There's one big difference between working for someone else and running your own business. Confidence.

The former requires turning up every day and completing - to a certain extent - a defined set of tasks. You are validated every day, perhaps by having someone agree with your decision, or even just by knowing that the outcome will be a number on your bank account balance. I'm not trying to downplay the struggles of working - for me, a decade of being a young woman pushing her way up the ladder in a male-dominated environment really required each and every bit of confidence I could muster. It's just in a different way to what I do now.

Working for myself is sometimes a bit strange, and it's actually a struggle most days - not in terms of motivation (quite the opposite, I find myself wanting to work too much), but in that confidence.

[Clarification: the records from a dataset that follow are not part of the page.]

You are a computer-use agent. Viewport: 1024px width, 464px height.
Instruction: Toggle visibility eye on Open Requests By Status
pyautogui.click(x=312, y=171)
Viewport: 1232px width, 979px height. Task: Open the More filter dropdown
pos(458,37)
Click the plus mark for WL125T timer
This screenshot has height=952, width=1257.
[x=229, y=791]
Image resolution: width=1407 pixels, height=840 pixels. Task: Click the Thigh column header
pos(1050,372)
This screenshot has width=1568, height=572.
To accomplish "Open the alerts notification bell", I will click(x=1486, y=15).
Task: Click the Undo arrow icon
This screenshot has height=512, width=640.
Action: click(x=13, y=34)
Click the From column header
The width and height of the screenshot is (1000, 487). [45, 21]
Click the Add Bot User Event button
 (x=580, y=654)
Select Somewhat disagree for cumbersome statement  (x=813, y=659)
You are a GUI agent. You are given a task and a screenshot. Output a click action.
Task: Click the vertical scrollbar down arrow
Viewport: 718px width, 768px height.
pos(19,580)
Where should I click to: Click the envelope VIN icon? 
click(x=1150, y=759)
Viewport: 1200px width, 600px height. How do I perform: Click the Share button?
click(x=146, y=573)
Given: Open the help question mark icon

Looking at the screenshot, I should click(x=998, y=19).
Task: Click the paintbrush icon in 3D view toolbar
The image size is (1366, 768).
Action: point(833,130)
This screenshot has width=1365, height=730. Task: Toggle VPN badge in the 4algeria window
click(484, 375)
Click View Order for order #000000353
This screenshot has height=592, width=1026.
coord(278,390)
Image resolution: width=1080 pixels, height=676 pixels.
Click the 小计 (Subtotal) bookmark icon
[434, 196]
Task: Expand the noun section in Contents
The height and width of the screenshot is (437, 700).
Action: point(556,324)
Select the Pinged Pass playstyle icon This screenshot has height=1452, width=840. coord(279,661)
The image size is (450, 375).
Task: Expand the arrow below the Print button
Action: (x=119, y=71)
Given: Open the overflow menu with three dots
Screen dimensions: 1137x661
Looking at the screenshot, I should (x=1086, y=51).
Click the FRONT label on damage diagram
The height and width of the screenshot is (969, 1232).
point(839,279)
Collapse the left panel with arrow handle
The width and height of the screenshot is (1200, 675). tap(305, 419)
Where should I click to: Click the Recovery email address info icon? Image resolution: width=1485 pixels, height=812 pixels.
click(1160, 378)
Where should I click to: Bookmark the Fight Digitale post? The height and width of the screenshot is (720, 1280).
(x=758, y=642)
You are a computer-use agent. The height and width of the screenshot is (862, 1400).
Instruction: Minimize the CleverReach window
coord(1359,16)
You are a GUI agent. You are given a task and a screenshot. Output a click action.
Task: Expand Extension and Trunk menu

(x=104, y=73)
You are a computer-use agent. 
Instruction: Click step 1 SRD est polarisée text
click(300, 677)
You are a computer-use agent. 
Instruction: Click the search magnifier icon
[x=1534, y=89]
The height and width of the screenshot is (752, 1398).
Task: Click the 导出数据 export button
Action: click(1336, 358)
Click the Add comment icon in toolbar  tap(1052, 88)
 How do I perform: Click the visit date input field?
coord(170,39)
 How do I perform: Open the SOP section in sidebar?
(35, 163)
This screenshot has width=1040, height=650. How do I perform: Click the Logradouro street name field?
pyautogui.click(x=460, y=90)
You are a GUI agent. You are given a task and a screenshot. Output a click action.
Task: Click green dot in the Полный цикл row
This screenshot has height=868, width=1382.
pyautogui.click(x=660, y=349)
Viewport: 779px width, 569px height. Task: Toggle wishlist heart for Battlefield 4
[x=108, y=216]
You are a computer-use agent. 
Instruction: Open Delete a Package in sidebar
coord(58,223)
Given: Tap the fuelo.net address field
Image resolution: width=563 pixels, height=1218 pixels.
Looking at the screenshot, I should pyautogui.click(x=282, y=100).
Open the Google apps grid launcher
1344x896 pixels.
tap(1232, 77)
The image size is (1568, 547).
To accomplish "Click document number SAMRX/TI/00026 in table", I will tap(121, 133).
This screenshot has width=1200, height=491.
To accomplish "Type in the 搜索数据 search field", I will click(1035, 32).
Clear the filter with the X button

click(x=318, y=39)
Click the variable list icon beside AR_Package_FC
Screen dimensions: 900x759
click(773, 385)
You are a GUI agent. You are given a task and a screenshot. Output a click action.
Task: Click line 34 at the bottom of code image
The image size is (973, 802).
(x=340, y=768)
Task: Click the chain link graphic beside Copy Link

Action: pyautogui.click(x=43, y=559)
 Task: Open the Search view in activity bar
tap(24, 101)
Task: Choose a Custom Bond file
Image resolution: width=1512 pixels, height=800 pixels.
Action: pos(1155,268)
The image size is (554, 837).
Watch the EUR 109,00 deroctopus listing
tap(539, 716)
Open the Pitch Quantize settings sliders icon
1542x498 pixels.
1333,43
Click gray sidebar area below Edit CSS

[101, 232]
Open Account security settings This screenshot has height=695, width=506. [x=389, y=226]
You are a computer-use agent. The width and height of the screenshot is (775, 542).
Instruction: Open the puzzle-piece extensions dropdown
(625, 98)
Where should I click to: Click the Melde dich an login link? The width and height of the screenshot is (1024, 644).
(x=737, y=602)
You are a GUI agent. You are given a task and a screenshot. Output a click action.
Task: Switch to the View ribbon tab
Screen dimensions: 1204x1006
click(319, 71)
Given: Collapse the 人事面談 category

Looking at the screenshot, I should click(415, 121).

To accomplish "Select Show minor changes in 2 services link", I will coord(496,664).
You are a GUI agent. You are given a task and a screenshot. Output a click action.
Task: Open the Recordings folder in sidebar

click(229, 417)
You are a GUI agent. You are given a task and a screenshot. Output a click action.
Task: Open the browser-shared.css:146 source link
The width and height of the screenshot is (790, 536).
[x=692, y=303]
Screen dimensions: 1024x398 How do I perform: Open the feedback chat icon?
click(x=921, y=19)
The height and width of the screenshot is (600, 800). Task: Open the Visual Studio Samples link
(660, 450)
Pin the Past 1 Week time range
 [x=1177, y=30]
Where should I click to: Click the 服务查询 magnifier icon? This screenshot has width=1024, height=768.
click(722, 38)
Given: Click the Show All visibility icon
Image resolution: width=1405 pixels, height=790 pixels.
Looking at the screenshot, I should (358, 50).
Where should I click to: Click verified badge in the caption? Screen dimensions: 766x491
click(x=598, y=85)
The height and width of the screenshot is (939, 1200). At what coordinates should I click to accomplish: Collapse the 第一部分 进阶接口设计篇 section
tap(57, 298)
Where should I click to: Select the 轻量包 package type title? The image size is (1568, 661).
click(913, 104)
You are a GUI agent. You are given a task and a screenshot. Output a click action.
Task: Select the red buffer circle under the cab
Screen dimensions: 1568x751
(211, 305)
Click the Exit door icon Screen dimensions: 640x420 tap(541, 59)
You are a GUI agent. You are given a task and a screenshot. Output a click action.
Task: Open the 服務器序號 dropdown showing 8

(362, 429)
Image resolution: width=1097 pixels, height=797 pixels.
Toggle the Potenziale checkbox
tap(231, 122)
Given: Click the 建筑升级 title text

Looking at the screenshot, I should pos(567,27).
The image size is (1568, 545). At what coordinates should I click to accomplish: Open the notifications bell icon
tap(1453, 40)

I have to front up to myself every single day with the belief not just in a job I'm doing, but in the whole business. I need to believe that what I'm doing is worthwhile, that my efforts will pay off, that I'm not wasting my time.

There is no job description, no one to say that this is an important thing to do. There are few consequences if I don't do my work, no company chain to break down if one link fails to show up. It's just me and my self-belief. (And that's the biggest ask of all.) Even if you love what you do, there's an internal battle that asks why you should get to enjoy your day while everyone else struggles away in the 9 to 5 grind.

I haven't had made a lot of time for my work of late. That's just life sometimes. And it kind of feels like a part of me has been chopped off. Not even in an "I'm losing my brain being with the kids all day" kind of way, but more a "Something's missing" way.

And that's how I know my little business is right for me. When it becomes a vital part of you, you know you're doing the right thing.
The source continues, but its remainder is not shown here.